Pull out each line of the records below that contains the string "icon", and treat uppercase and lowercase letters as different.

◆ Material:
------------------------------------------------

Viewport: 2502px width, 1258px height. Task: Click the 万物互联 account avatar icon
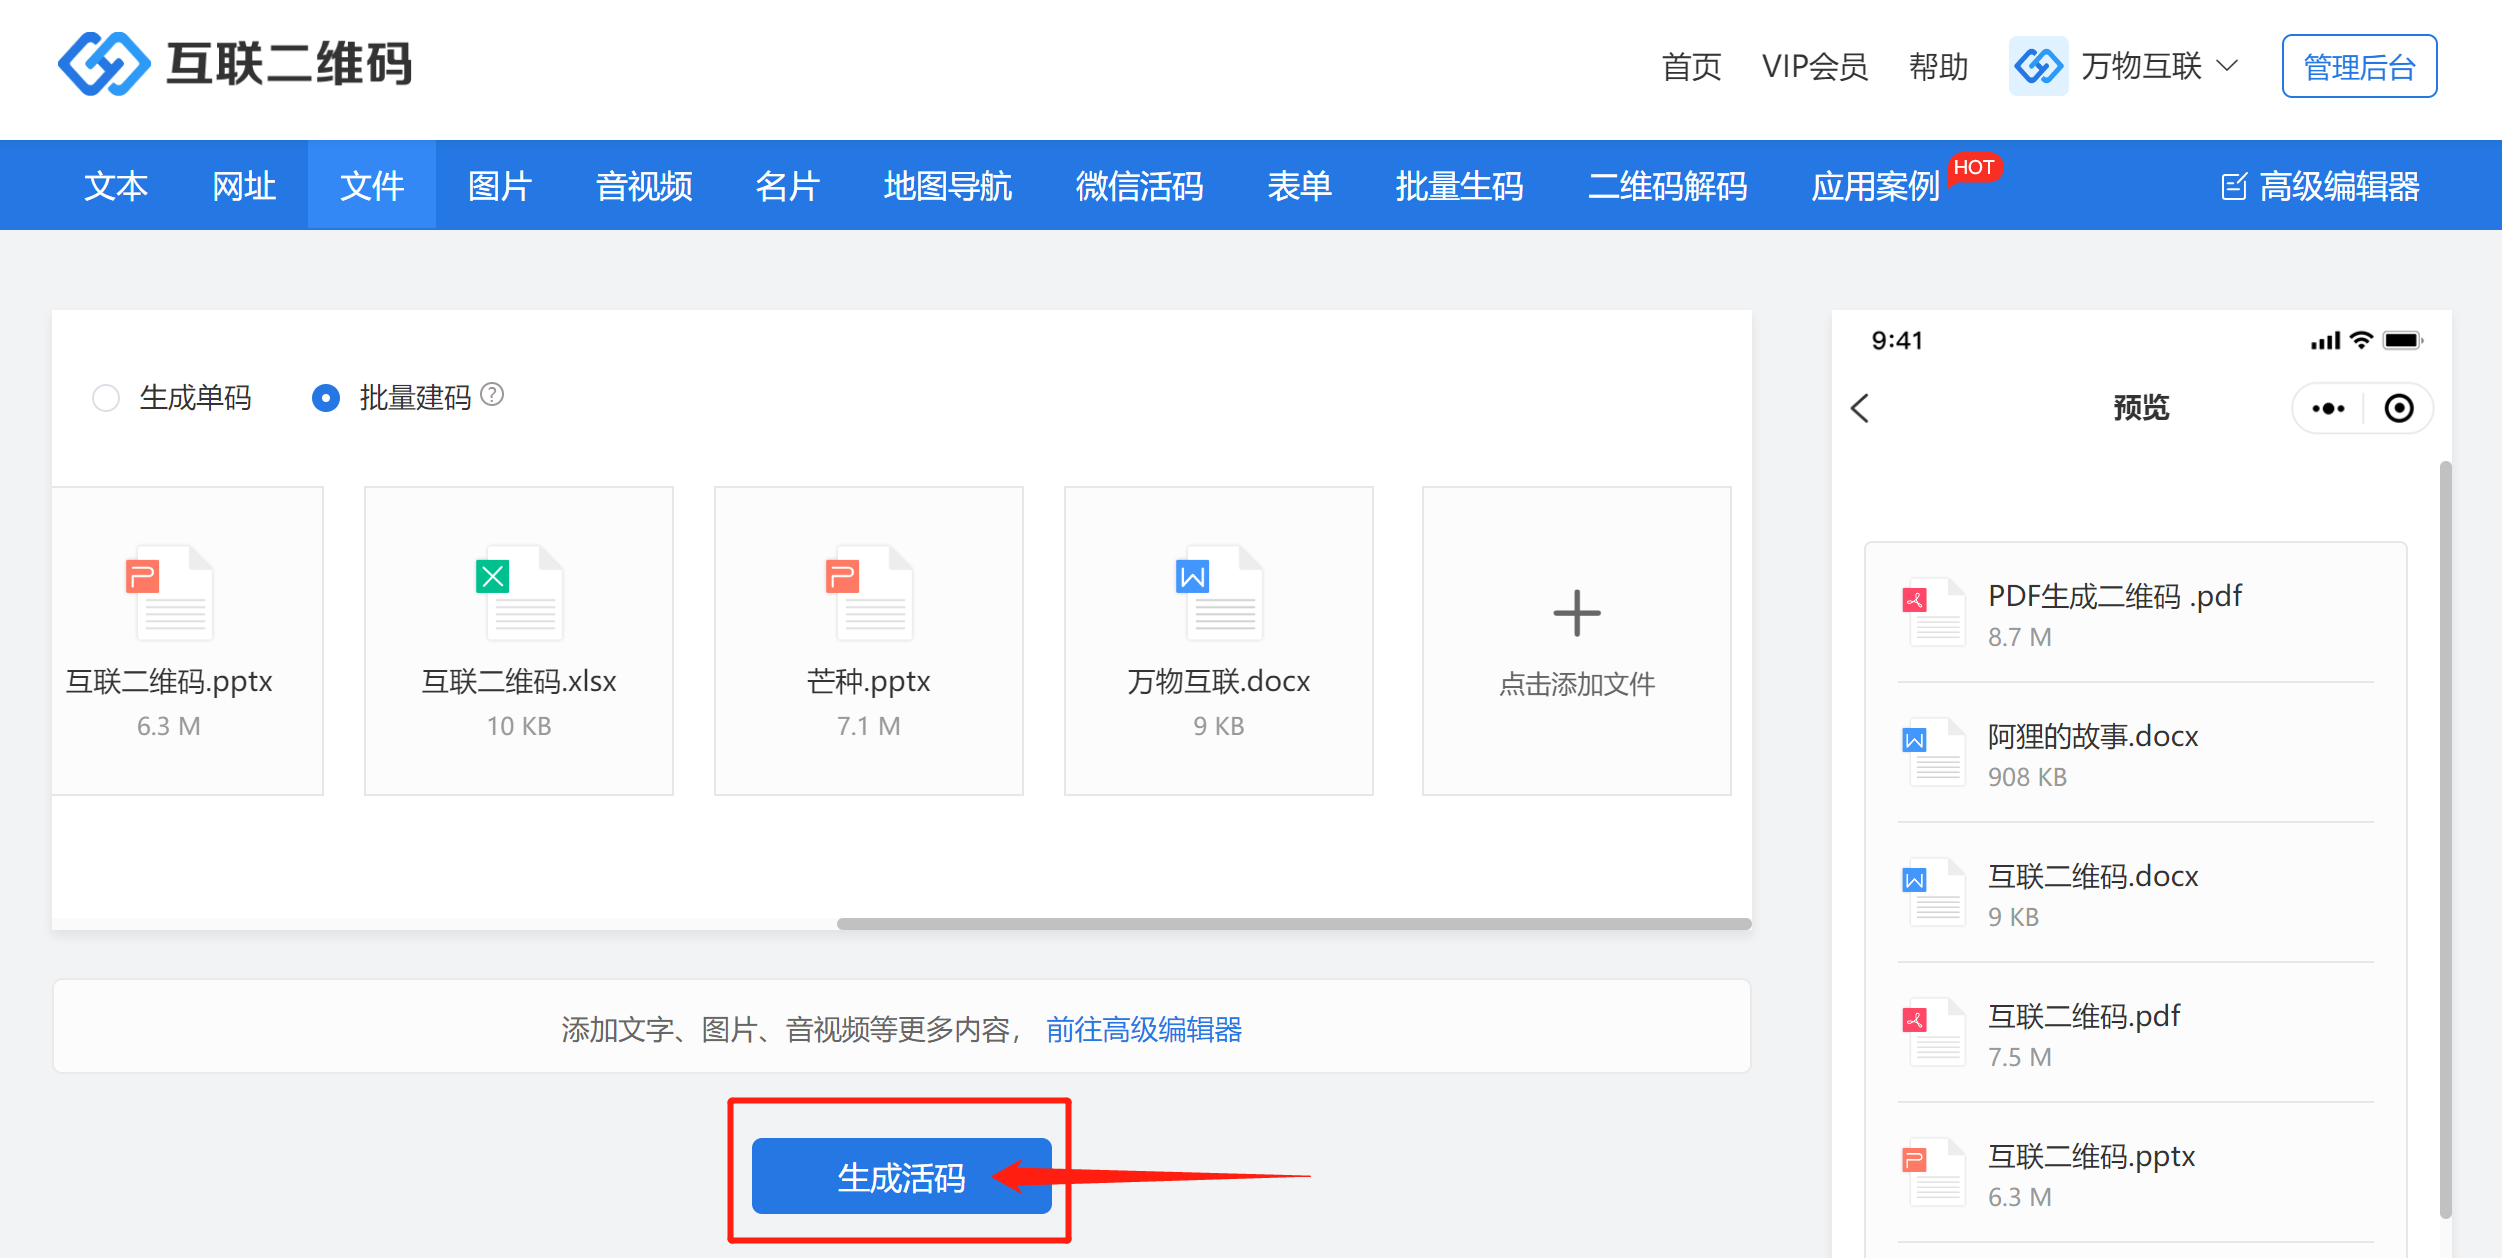click(x=2038, y=67)
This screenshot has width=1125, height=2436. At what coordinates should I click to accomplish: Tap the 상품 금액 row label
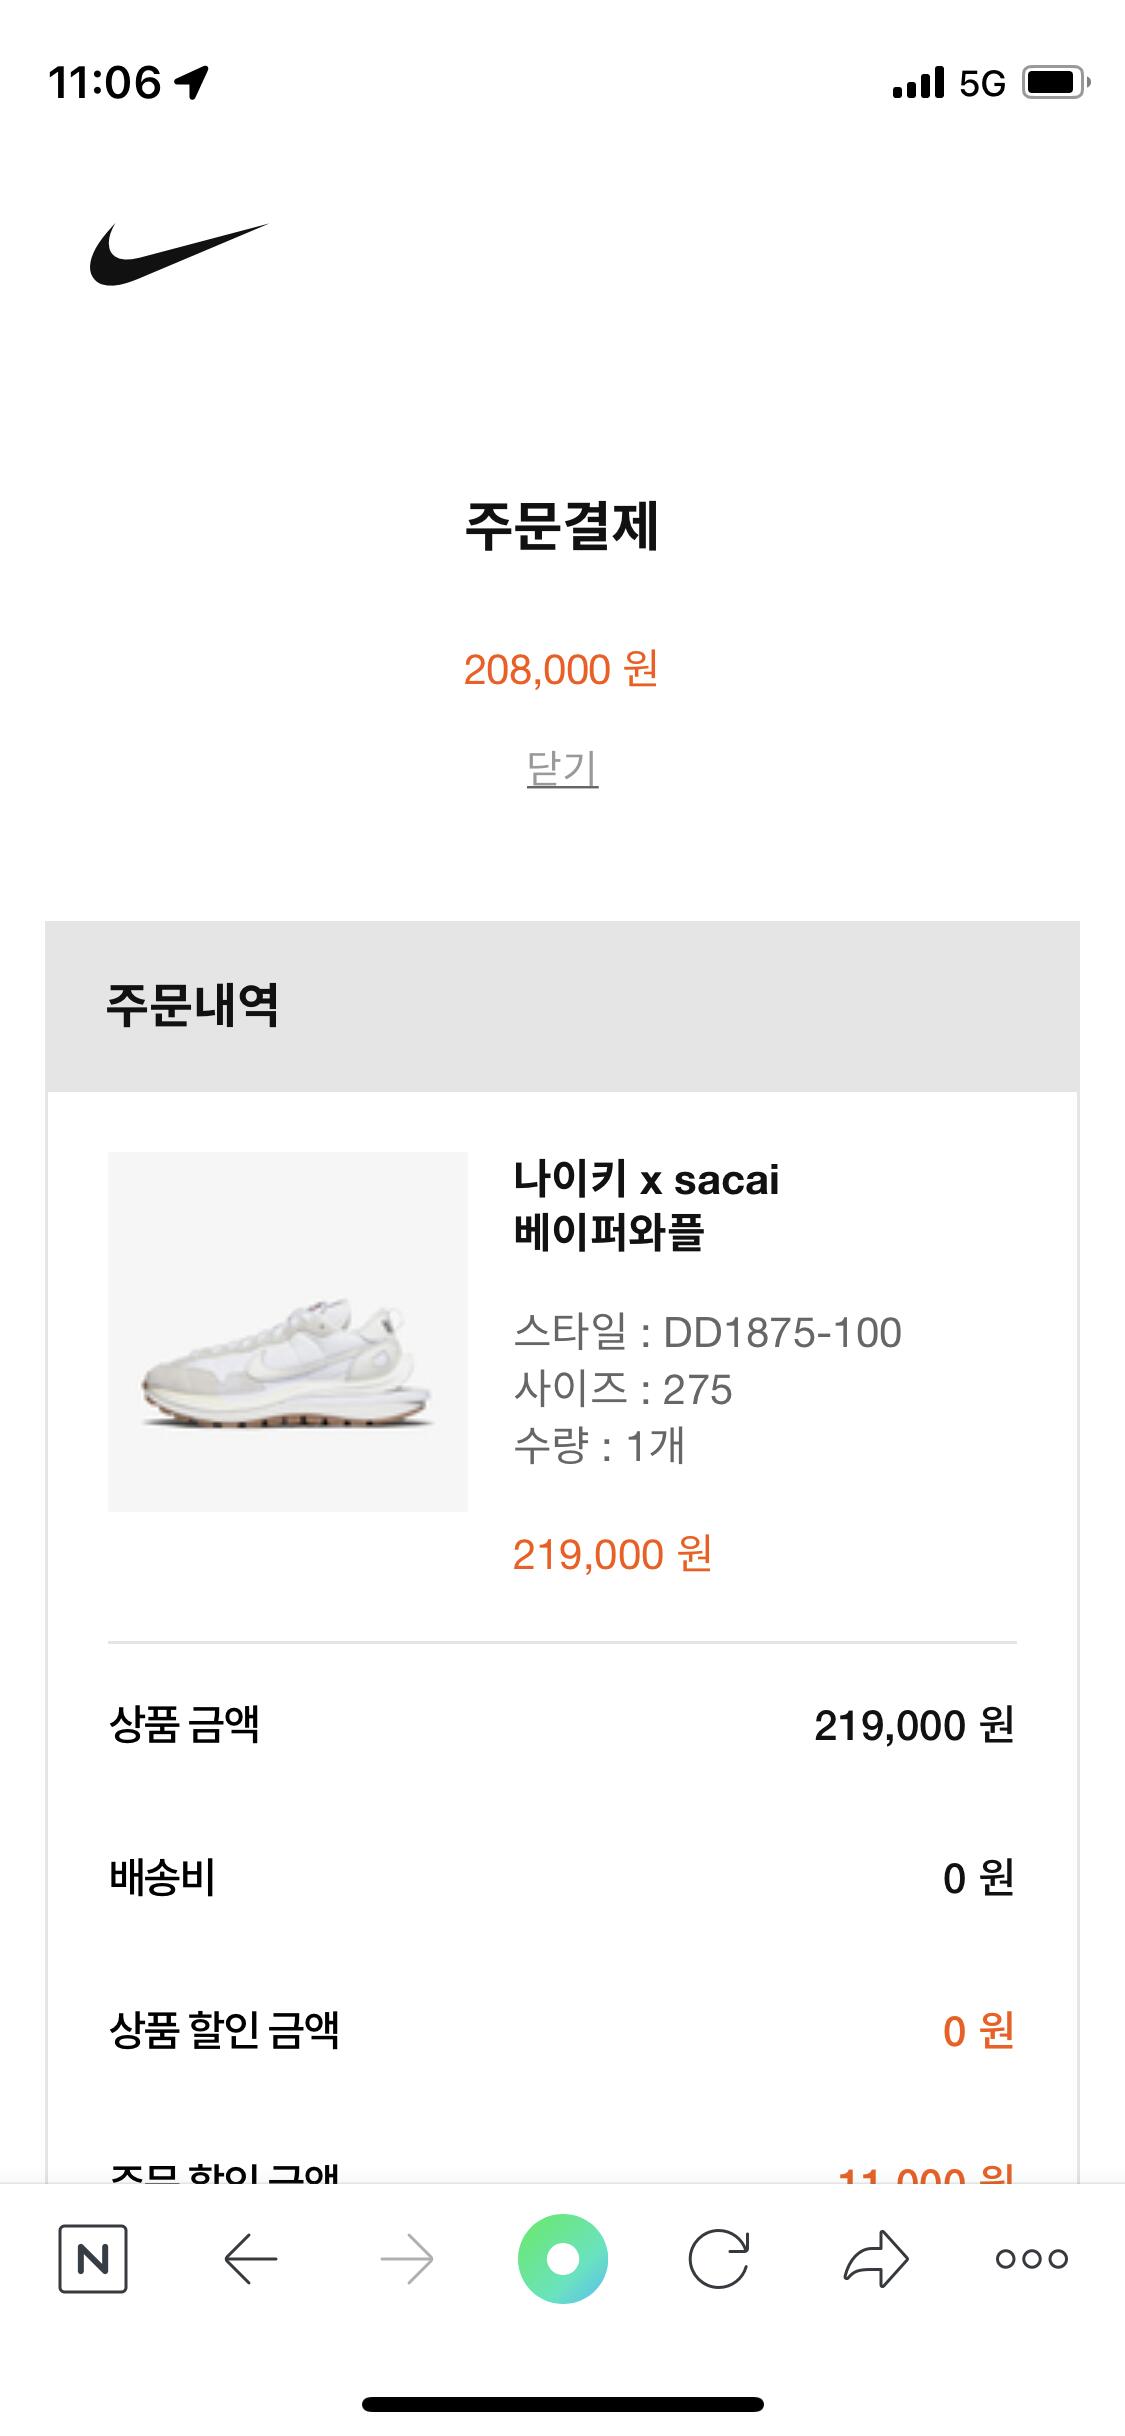185,1725
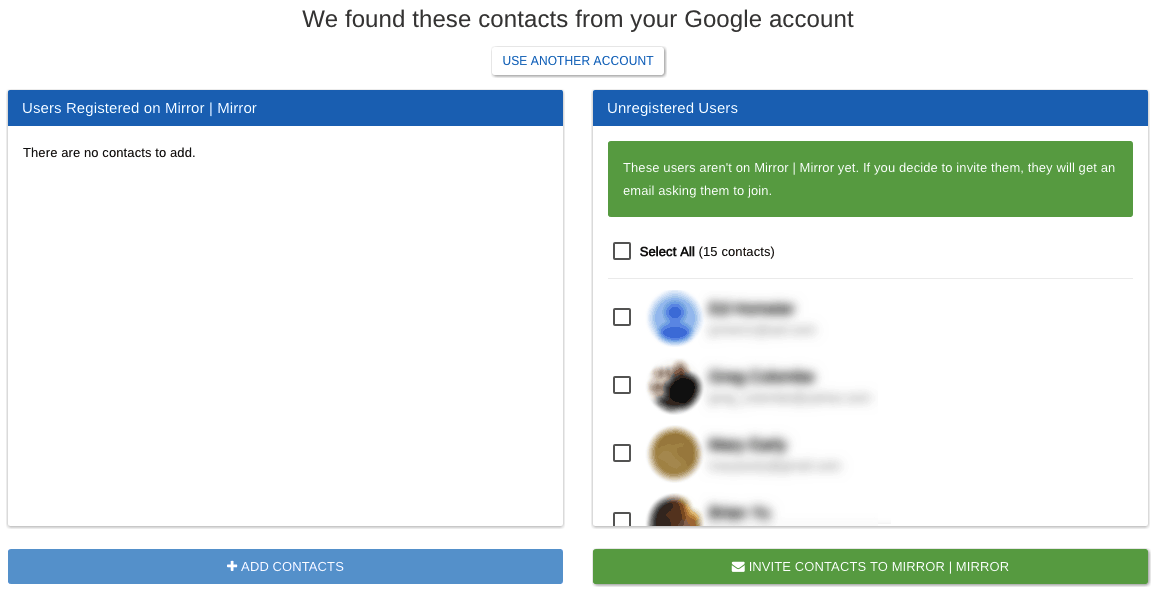
Task: Click the third contact's golden avatar
Action: click(x=675, y=453)
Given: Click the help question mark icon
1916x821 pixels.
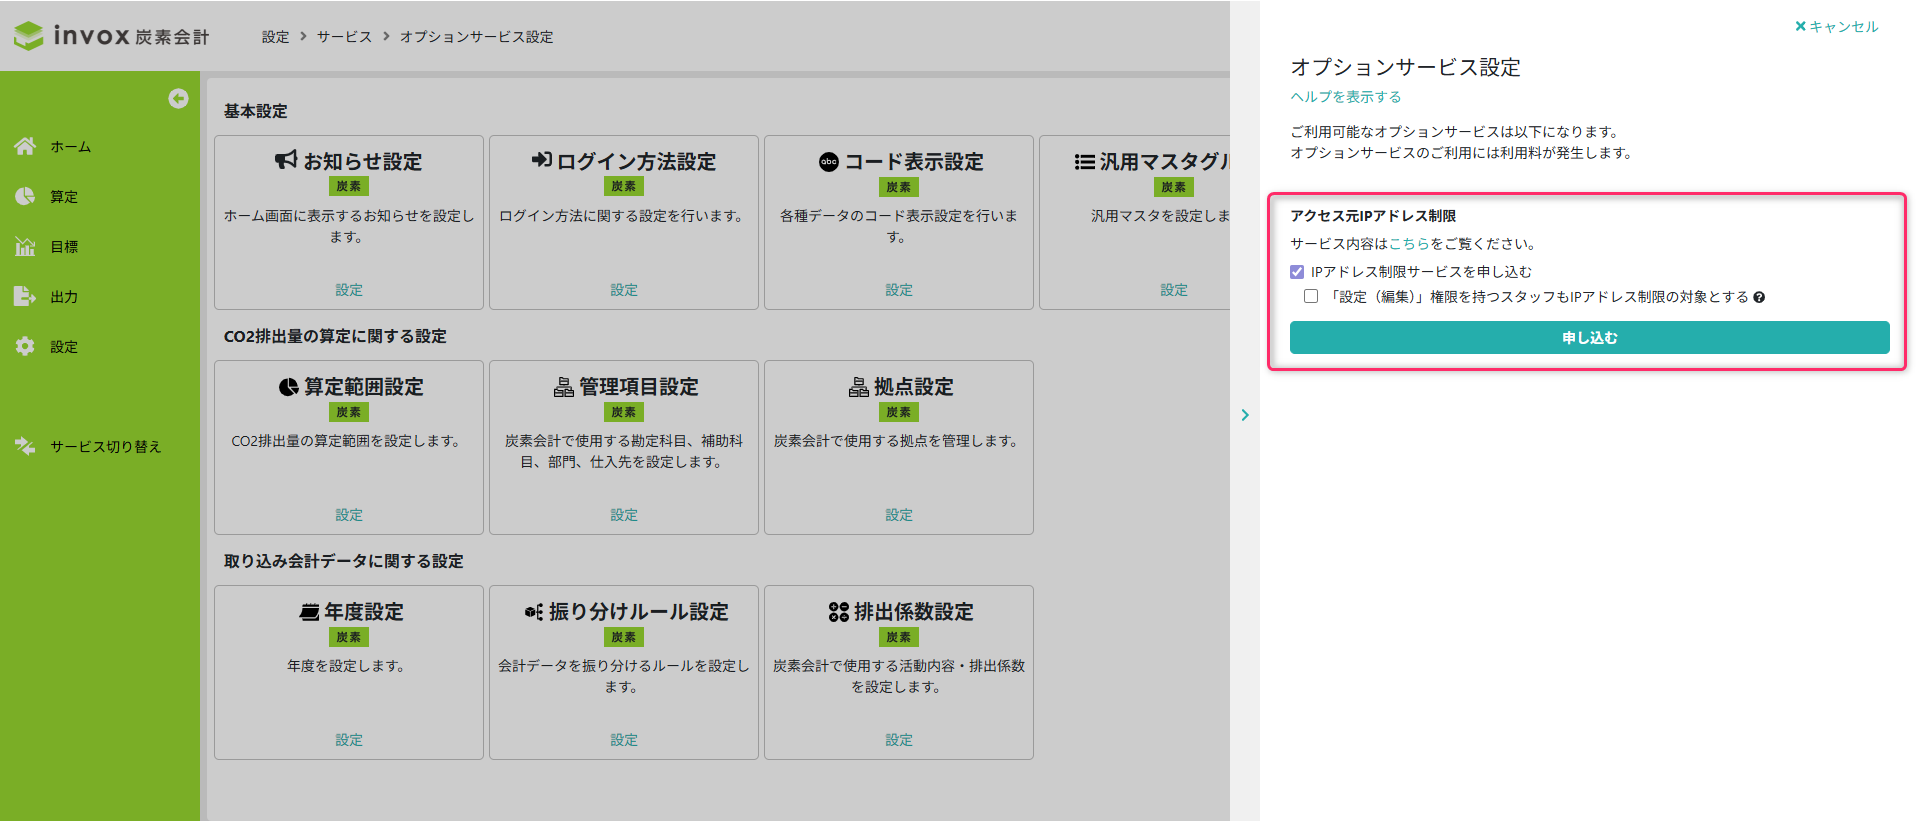Looking at the screenshot, I should click(x=1759, y=297).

------------------------------------------------

◆ Task result:
Viewport: 2502px width, 1258px height. Task: Click the 万物互联 account avatar icon
Given: Click the help question mark icon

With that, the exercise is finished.